▸ Source material
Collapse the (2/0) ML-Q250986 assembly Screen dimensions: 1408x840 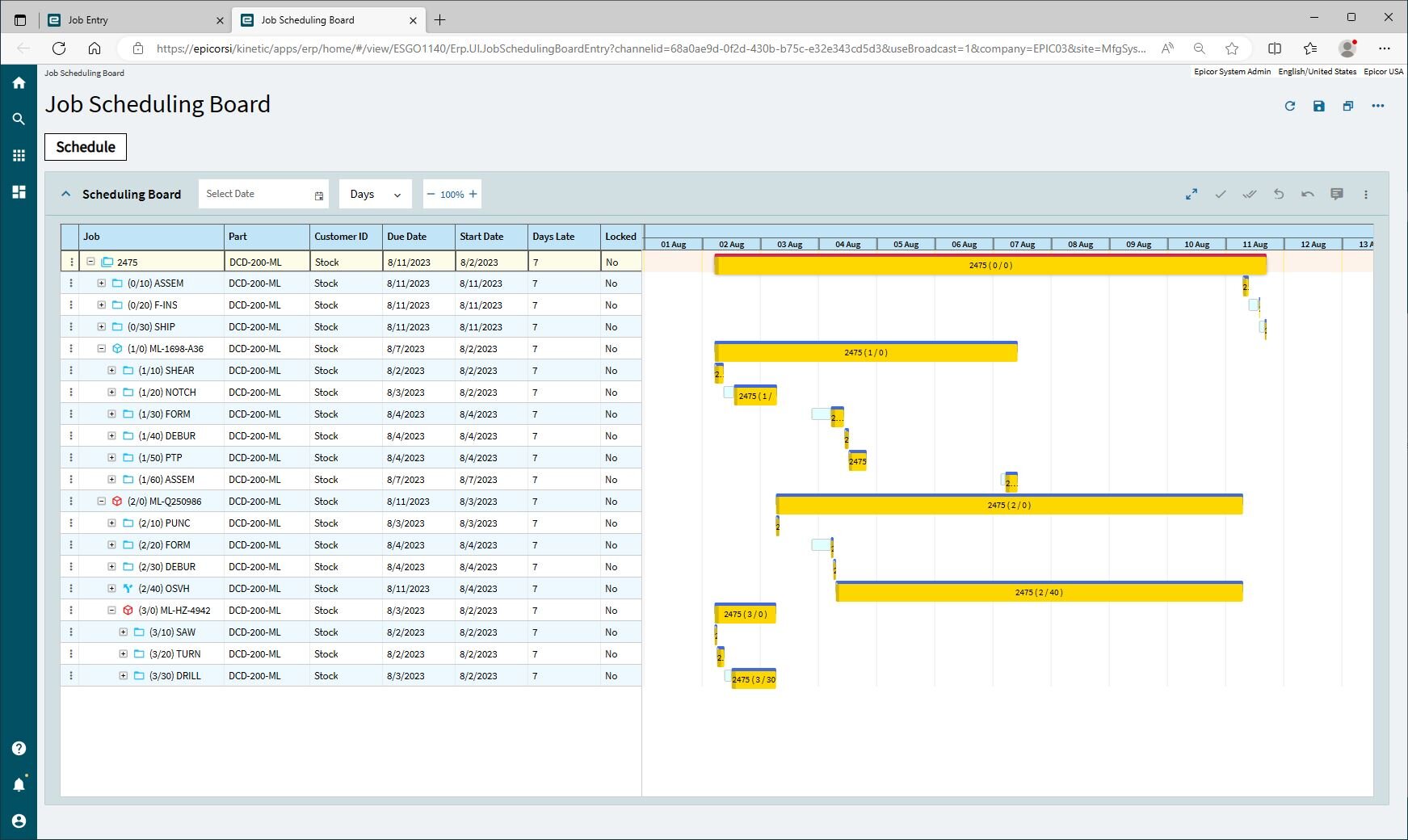[x=101, y=502]
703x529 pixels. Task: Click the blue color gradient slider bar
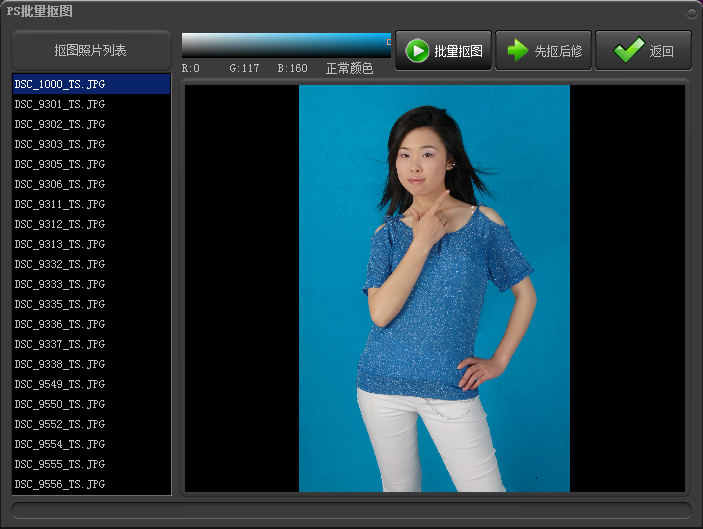286,45
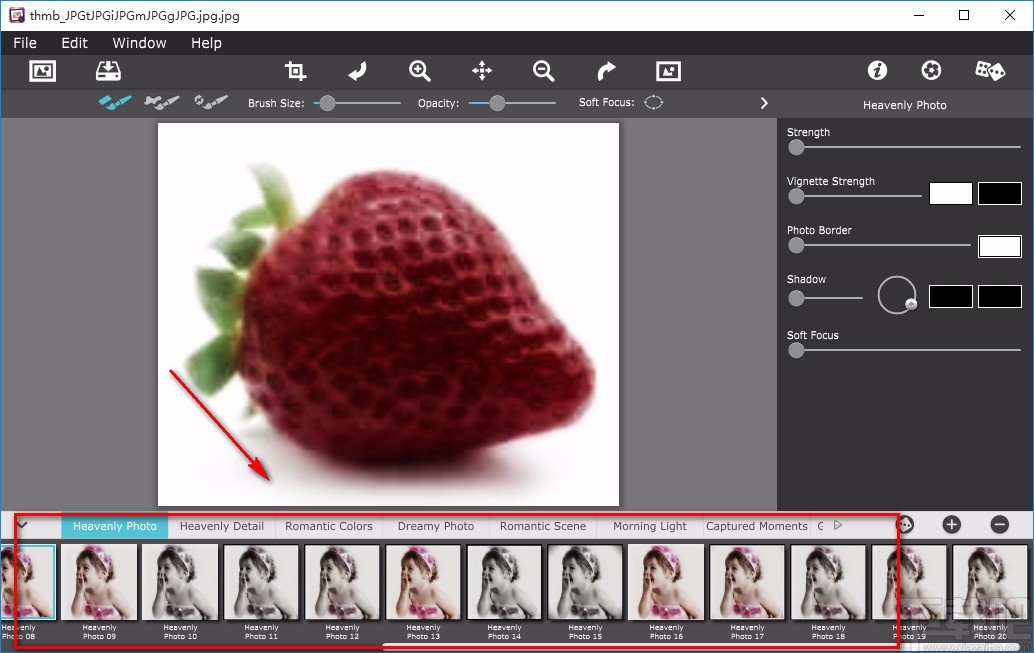Switch to the Romantic Colors tab
Image resolution: width=1034 pixels, height=653 pixels.
(328, 526)
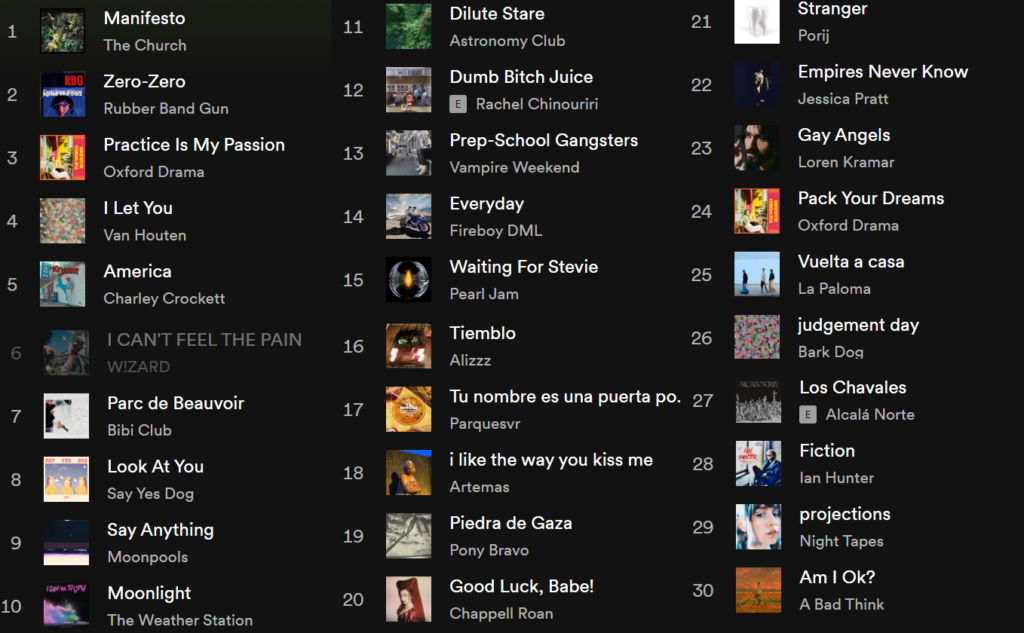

▸ The problem
Restate word for word each line from the one containing "703x529 pixels. Task: Click" through the end of the material, pictures excluded.

▸ Answer
703x529 pixels. Task: Click the blue color gradient slider bar
286,45
Switch to the Romantic Colors tab
Image resolution: width=1034 pixels, height=653 pixels.
(328, 526)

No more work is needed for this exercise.